QUESTIONS:
a - According to the passage on the ADAM optimization method, which two gradient descent methods does ADAM combine?
b - Continue the passage on the ADAM optimization method from its final sentence.

The ADAM [7] method name stands for adaptive moment estimate. ADAM combines two well-established gradient decent methods: Adagrad [8] and RMSProp [9]. ADAM leverages Adagrad’s ability to use sparce gradients and RMSProp’s utility with on-line and non-stationary settings. ADAM is designed to: ensure step size magnitude to not be changed by gradient changes, work well with sparce gradients, and have natural step size annealing. The ADAM algorithm can be seen below, where \({\beta }_{1}\), \({\beta }_{2}\), \(\epsilon\) and \(\alpha\) are hyperparameters used to tune performance, \(t\) is the current step,\(x\) is the list of variables being optimized, \({g}_{t}\) is the gradient vector, \(m\) is the first moment estimate, \(v\) is the raw second moment estimate, \(\widehat{m}\) is the bias-corrected first moment estimate, and \(\widehat{v}\) is the bias-corrected second moment estimate. The variables \({\beta }_{1}\) and \({\beta }_{2}\) are limited on [0,1) and determine the momentum of the algorithm, \(\alpha\) adjusts the step size of the algorithm, and \(\epsilon\) is used to ensure the algorithm is not dividing by zero. Momentum, in this case, refers to a gradient’s likelihood to stay on its current path.

RECORDED DATA:
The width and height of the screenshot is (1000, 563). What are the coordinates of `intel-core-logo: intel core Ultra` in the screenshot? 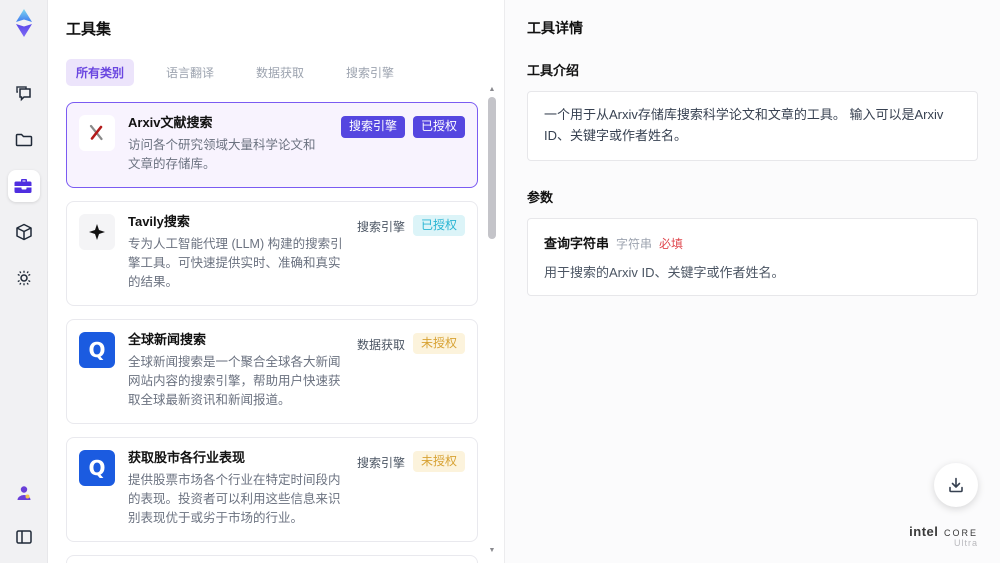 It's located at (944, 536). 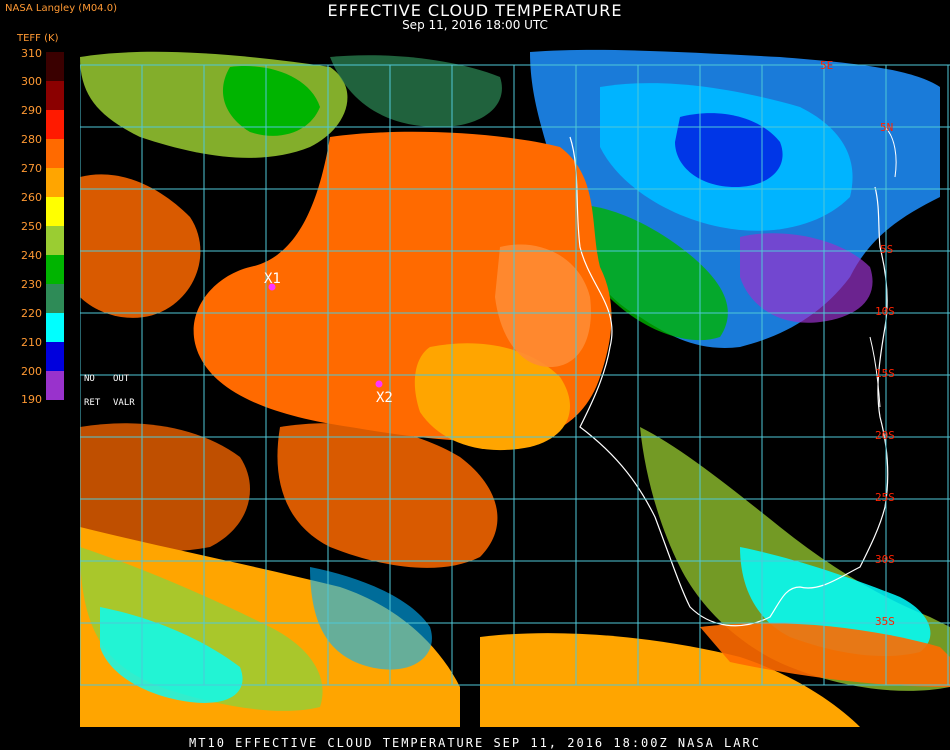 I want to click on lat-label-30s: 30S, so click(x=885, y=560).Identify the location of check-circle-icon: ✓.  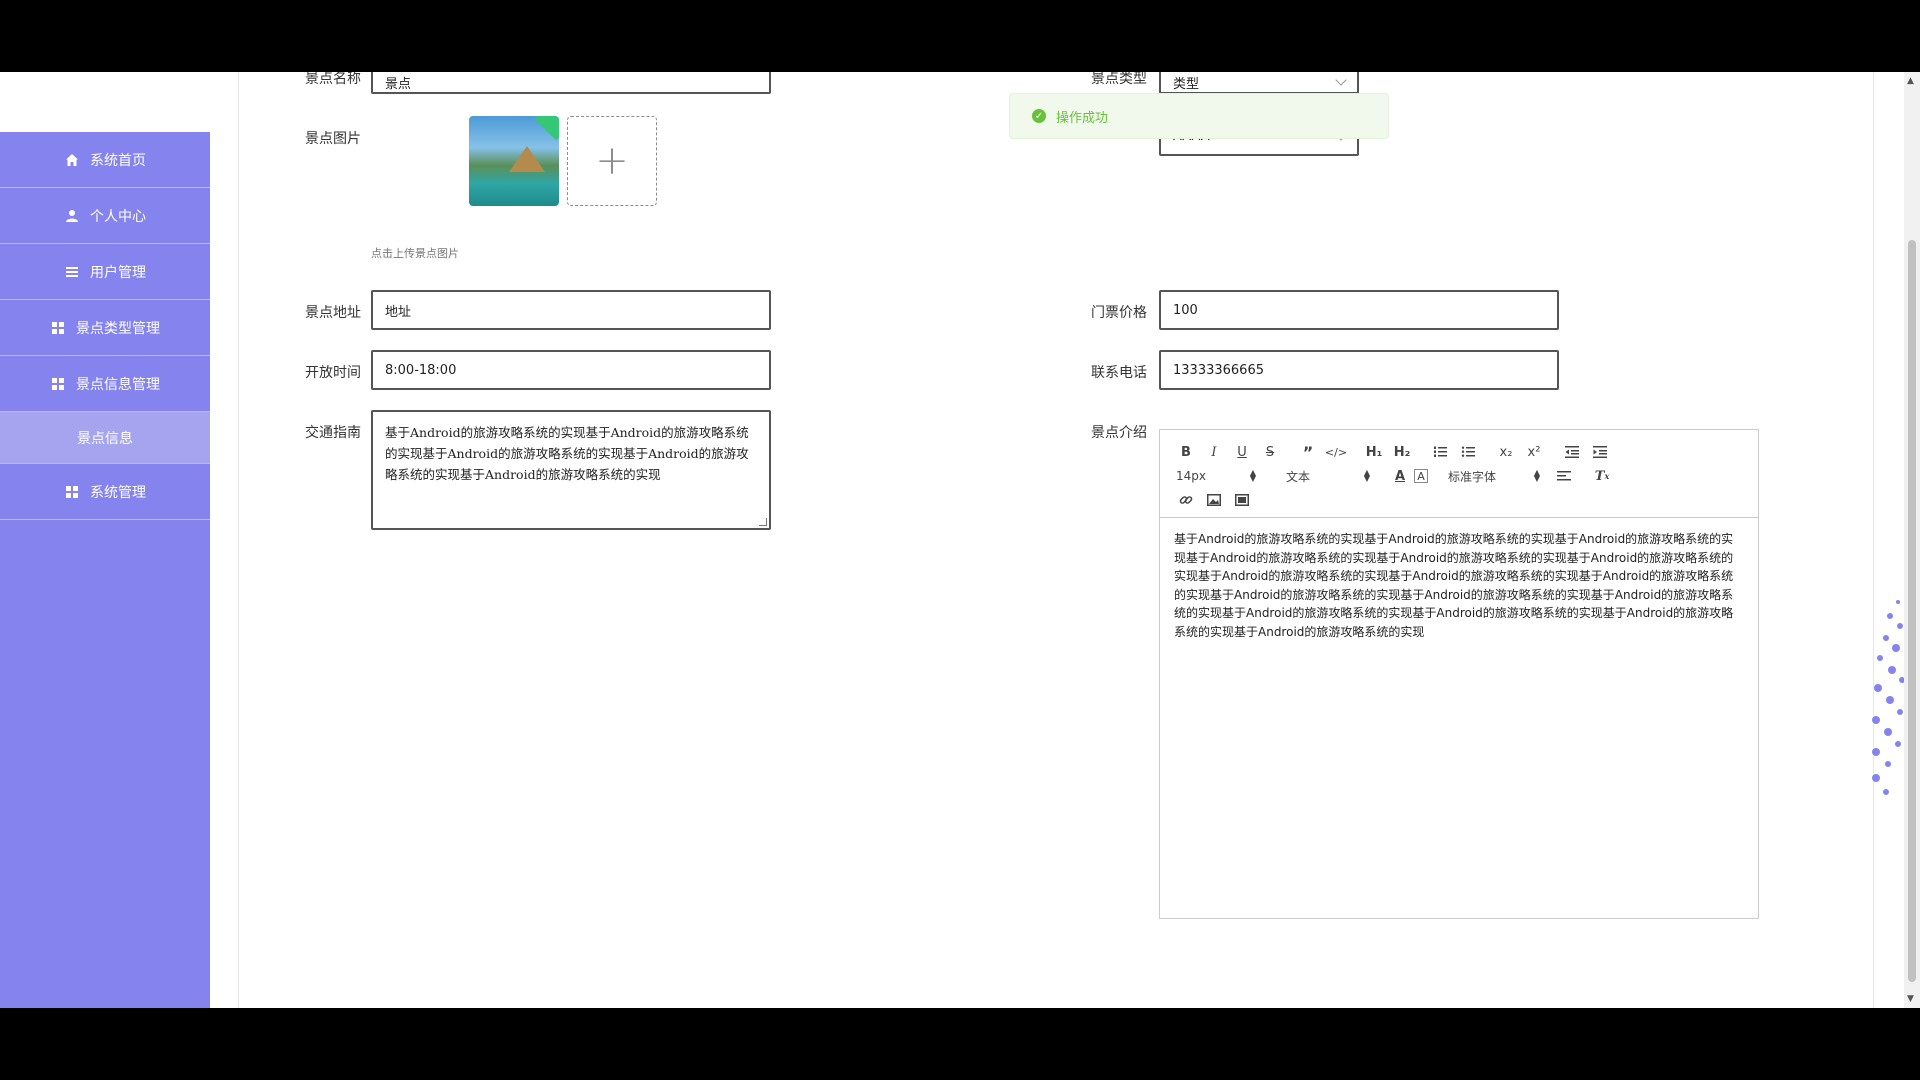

PER-TASK ANSWERS:
a - Adagrad and RMSProp.

b -
$${m}_{t}={\beta }_{1}\bullet {m}_{t-1}+\left(1-{\beta }_{1}\right)\bullet {g}_{t}$$

$${v}_{t}={\beta }_{2}\bullet {v}_{t-1}+\left(1-{\beta }_{2}\right)\bullet {g}_{t}^{2}$$

$${\widehat{m}}_{t}=\frac{{m}_{t}}{(1-{\beta }_{1}^{t})}$$

$${\widehat{v}}_{t}=\frac{{v}_{t}}{(1-{\beta }_{2}^{t})}$$

$${x}_{t}={x}_{t-1}-\frac{\alpha \bullet {\widehat{m}}_{t}}{\sqrt{{\widehat{v}}_{t}}+\epsilon }$$

The implementation of ADAM, for the challenge problems solved in this article, utilizes sensitivities from TSUNAMI as the gradient directly. TSUNAMI outputs sensitivities in two ways: material-based and element-based. For the challenge problems chosen, material sensitivities are used, because the problems are not optimizing the ratio of the material. They are optimizing the location of the material. The TSUNAMI run made at each step are constructed to use very little computation time to test if the algorithm works with an unconverged gradient. Each TSUNAMI run uses 10 skipped generations, 5 latent generations, 10 active generations and 10,000 neutrons per generation, which allows us to use these short calculation, unconverged gradients.